:: Activity ::
Search the data for "will". Each line containing it is to be copied.

[Opening The input section]

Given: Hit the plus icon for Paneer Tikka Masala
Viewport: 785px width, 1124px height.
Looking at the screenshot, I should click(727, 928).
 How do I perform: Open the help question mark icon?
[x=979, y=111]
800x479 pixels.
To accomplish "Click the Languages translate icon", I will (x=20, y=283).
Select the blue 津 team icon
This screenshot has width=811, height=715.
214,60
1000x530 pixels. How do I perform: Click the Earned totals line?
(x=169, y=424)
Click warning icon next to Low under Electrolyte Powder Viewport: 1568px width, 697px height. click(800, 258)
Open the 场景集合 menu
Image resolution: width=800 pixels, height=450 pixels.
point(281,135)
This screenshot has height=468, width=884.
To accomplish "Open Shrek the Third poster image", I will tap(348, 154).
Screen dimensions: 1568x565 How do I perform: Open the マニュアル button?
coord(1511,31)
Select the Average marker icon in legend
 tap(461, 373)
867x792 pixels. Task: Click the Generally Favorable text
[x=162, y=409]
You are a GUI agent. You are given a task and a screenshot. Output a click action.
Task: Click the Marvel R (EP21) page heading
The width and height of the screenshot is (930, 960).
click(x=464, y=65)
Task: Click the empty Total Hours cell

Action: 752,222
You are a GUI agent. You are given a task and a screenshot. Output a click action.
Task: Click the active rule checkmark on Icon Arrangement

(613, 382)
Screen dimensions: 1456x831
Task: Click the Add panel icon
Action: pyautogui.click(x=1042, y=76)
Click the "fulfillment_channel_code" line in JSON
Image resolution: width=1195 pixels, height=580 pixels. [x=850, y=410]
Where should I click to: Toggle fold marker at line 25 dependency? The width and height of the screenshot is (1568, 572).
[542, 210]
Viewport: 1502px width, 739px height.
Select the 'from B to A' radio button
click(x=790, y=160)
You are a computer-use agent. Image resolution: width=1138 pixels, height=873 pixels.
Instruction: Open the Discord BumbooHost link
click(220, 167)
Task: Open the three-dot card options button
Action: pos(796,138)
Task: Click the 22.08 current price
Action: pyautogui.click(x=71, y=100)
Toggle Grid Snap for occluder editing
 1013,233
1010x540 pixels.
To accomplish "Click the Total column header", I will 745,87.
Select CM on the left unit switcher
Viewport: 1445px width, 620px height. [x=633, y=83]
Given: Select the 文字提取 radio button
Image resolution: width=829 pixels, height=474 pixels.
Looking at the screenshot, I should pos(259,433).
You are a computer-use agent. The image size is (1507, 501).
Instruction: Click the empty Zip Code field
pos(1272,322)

[Closing The input section]

:: Task answer ::
To accomplish "Click the Languages translate icon", I will (x=20, y=283).
To accomplish "Open Shrek the Third poster image", I will tap(348, 154).
To accomplish "Click the Total column header", I will 745,87.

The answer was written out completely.